Wann haben Sie das letzte Mal herzhaft gelacht und worüber?
Boris Guentel: Vor ein paar Tagen noch, als unser Siam-Kater energisch den Augenkontakt suchte, eine Unterhaltung anfing und dabei zwischendurch immer wieder annähernd menschliche Laute von sich gab. Einfach göttlich, wenn man sich angeregt unterhält, den anderen nicht immer versteht und am Ende trotzdem alle glücklich und zufrieden sind.
Was wollten Sie schon immer einmal machen und warum haben Sie sich bisher nicht getraut?

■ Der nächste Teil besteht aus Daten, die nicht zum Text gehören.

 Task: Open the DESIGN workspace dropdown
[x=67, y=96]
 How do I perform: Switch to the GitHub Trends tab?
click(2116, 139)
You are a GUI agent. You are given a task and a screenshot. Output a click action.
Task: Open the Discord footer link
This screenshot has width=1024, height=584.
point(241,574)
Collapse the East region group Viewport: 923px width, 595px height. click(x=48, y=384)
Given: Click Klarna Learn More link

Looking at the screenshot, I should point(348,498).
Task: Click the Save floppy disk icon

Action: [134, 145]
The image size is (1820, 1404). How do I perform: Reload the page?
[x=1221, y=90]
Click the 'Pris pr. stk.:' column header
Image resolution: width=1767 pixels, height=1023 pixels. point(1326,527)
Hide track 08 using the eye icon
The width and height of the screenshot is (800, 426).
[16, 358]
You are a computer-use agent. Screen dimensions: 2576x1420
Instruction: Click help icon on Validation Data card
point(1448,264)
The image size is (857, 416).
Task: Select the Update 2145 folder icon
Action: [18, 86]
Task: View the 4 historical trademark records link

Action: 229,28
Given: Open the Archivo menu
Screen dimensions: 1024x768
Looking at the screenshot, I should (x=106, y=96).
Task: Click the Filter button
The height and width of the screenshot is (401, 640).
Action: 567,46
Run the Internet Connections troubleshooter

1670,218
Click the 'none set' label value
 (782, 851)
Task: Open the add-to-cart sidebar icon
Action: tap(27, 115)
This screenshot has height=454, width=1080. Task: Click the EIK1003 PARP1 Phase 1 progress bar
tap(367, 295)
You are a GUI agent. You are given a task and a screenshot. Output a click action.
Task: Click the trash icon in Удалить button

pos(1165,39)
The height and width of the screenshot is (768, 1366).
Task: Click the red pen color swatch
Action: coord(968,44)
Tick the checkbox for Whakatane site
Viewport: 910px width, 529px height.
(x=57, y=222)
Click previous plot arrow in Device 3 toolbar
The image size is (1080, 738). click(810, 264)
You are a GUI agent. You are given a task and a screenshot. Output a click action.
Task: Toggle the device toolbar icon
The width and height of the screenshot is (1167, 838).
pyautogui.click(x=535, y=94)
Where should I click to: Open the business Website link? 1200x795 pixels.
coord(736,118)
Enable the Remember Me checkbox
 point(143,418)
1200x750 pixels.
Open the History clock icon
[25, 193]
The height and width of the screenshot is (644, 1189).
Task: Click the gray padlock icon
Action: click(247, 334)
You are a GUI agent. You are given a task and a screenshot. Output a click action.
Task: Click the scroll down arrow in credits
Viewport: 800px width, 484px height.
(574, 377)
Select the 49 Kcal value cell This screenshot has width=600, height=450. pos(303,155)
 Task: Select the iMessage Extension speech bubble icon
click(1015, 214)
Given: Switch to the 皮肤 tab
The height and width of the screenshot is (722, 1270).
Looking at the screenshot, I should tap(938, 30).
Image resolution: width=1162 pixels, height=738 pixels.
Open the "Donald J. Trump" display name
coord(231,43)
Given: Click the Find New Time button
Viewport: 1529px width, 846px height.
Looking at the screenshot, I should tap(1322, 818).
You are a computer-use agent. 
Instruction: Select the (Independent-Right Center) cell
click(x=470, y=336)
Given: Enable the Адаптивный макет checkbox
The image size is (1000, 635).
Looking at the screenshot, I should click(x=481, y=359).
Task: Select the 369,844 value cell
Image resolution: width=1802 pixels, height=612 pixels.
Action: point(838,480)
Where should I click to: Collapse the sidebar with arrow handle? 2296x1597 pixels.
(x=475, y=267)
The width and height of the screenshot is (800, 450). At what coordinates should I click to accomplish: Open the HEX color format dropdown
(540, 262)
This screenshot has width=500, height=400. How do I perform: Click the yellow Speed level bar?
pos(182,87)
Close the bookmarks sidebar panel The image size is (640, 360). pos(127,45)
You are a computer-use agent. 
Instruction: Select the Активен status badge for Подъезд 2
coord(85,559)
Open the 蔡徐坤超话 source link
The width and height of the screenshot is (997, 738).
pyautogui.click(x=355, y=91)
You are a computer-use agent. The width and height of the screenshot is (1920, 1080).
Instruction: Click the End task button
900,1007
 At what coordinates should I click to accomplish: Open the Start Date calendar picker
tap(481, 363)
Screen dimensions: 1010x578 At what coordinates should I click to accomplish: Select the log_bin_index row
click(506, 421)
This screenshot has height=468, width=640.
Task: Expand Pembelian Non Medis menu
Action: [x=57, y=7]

Boris Guentel: Mein großer Wunsch vor dem Unfall war es, mein Traumland Norwegen einmal komplett zu Fuß zu umrunden. 1993 kam der Unfall dazwischen und so blieb es leider nur ein Traum. Als Alternative habe ich mir kürzlich die Umrundung von Dänemark auf meinen Plan geschrieben. Mit meinem Handbike möchte ich ohne Zeitdruck Land und Leute näher kennenlernen. Zuvor müssen mein Handbike und ich aber noch ein, zwei andere große Herausforderungen meistern. Die nächste schon Pfingsten 2017, wenn es über 1.000 Kilometer nonstop gehen soll.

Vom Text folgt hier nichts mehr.